=== Begin Enclosure ===

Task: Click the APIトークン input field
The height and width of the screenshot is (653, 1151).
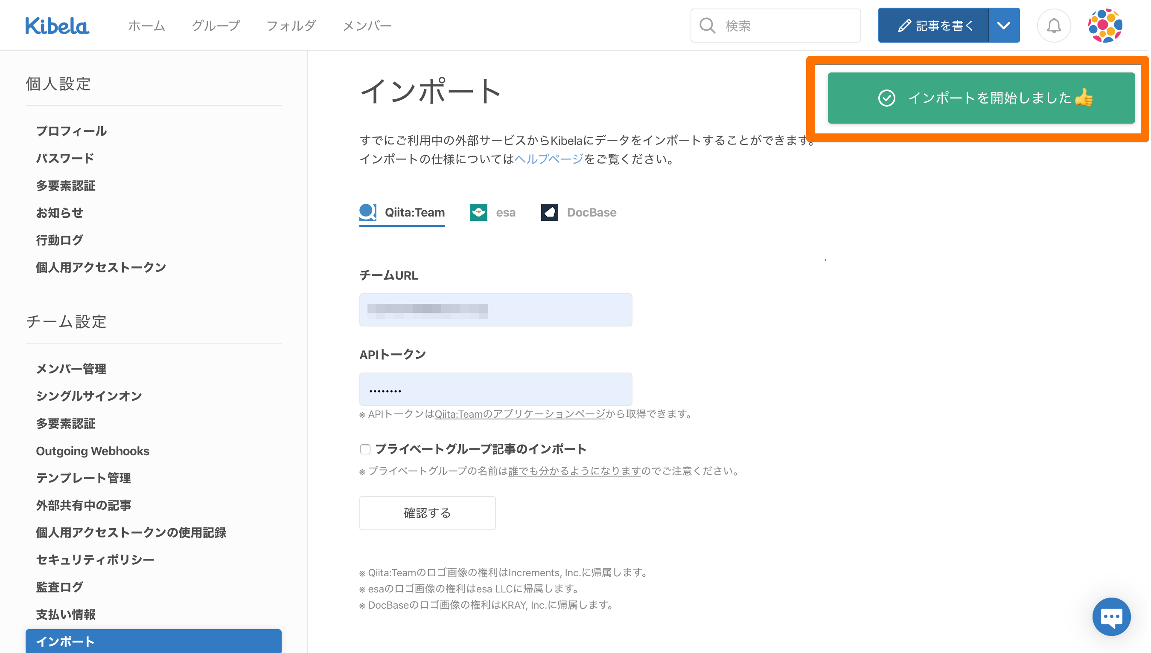Action: (x=496, y=389)
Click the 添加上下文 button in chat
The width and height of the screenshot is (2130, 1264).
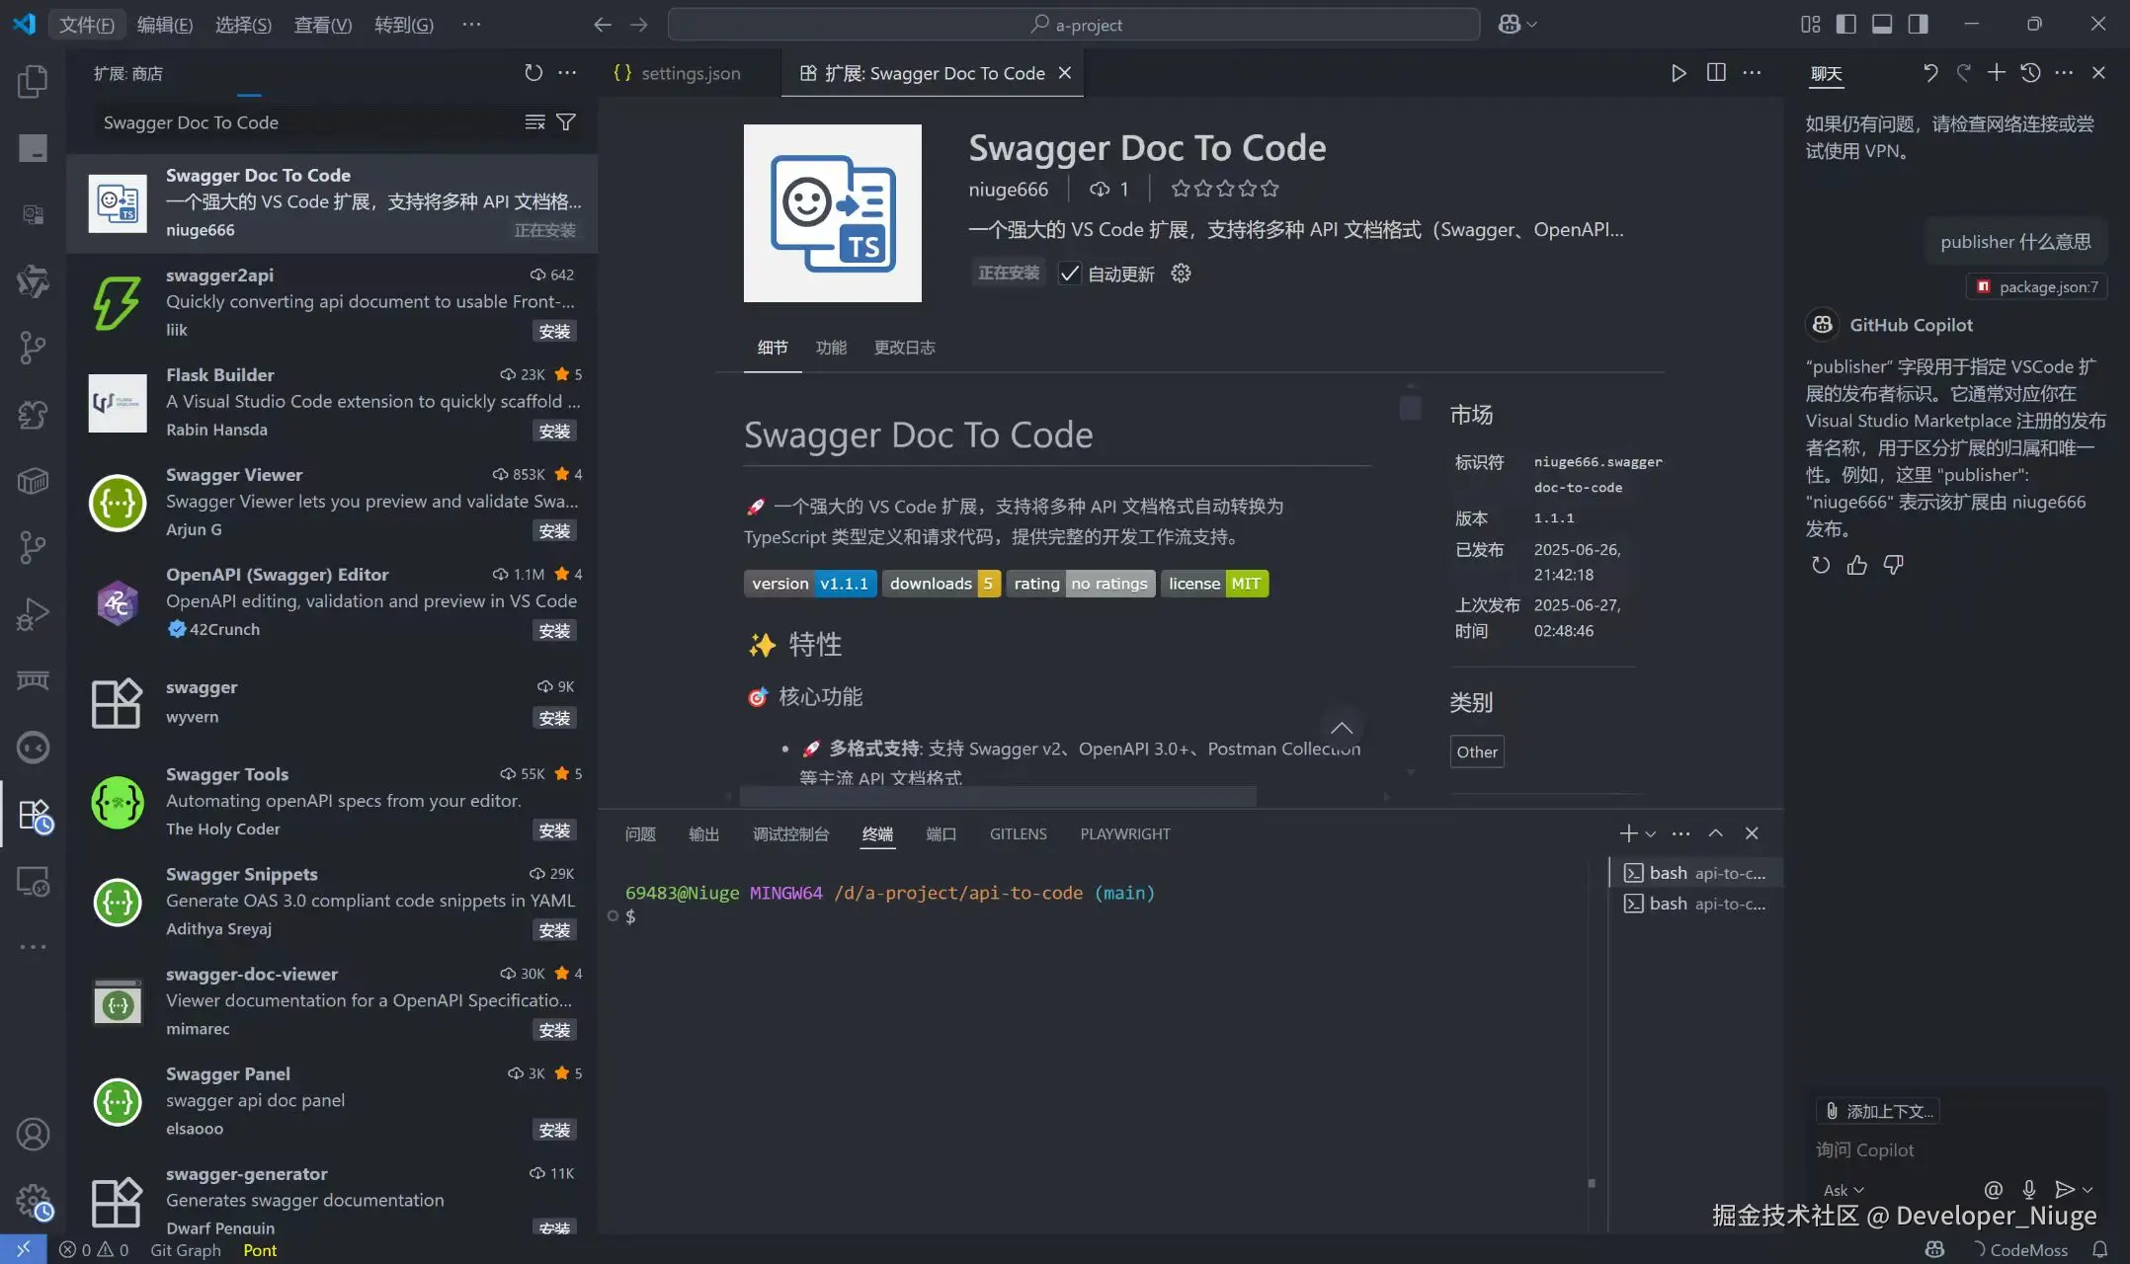tap(1878, 1111)
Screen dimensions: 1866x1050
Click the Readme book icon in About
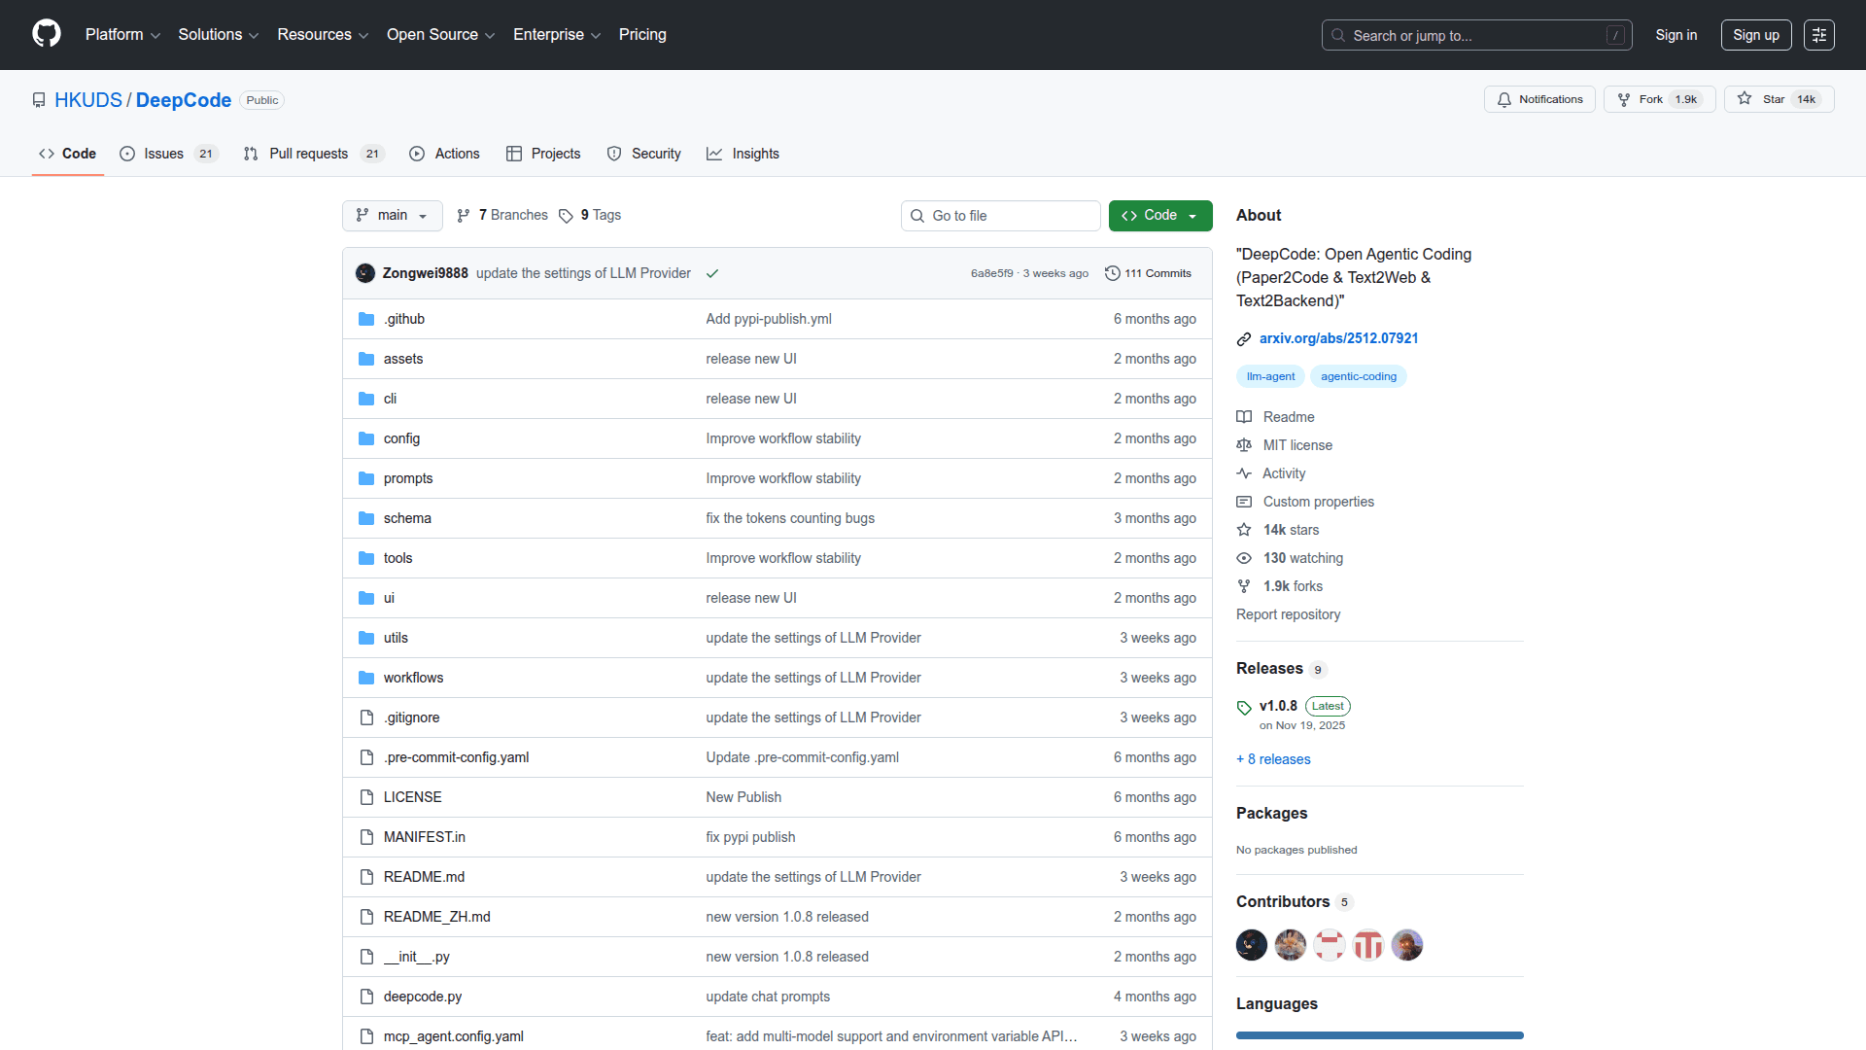[1244, 416]
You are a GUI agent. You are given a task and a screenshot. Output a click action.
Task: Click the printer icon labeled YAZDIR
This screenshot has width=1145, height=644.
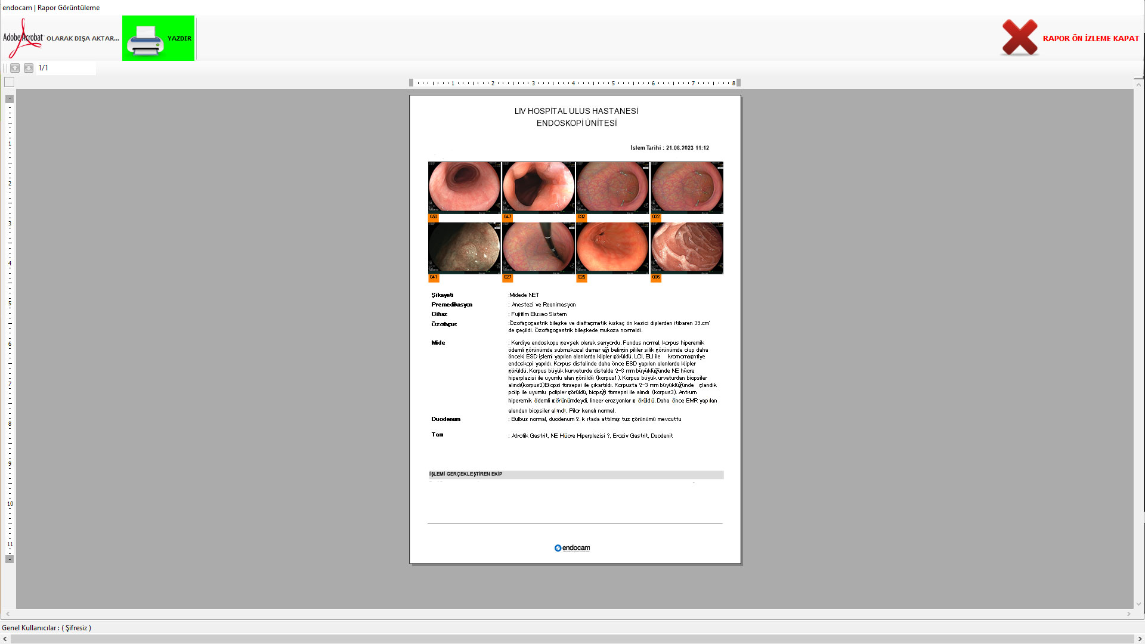coord(145,39)
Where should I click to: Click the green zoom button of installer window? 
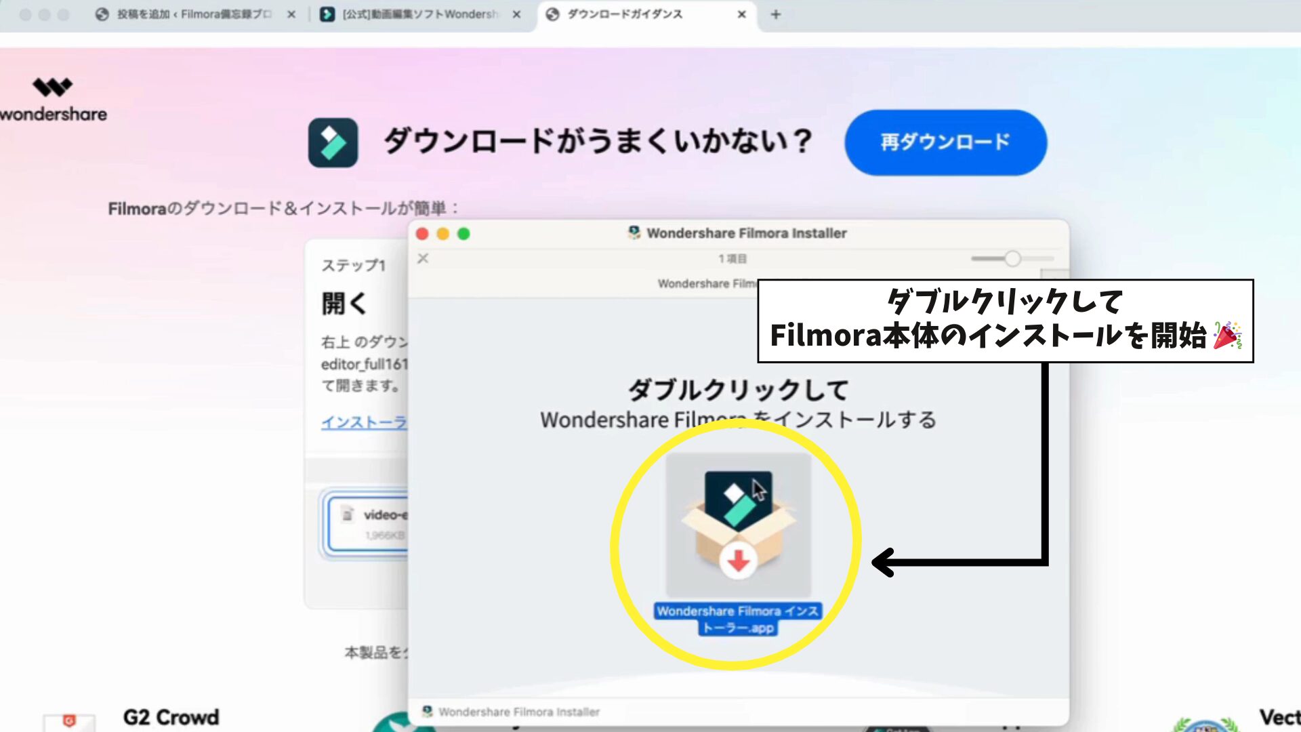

=== End Enclosure ===

### Task statement:
Retype, word for word, only the line holding "The height and" and the lines after it through the final line of the listing above, and leave every picture out.

### Answer to the problem:
The height and width of the screenshot is (653, 1151).
Action: (x=496, y=389)
Click the 添加上下文 button in chat
The width and height of the screenshot is (2130, 1264).
tap(1878, 1111)
Screen dimensions: 1866x1050
Click the Readme book icon in About
[1244, 416]
You are a GUI agent. You are given a task and a screenshot. Output a click action.
Task: Click the printer icon labeled YAZDIR
This screenshot has width=1145, height=644.
coord(145,39)
Where should I click to: Click the green zoom button of installer window? 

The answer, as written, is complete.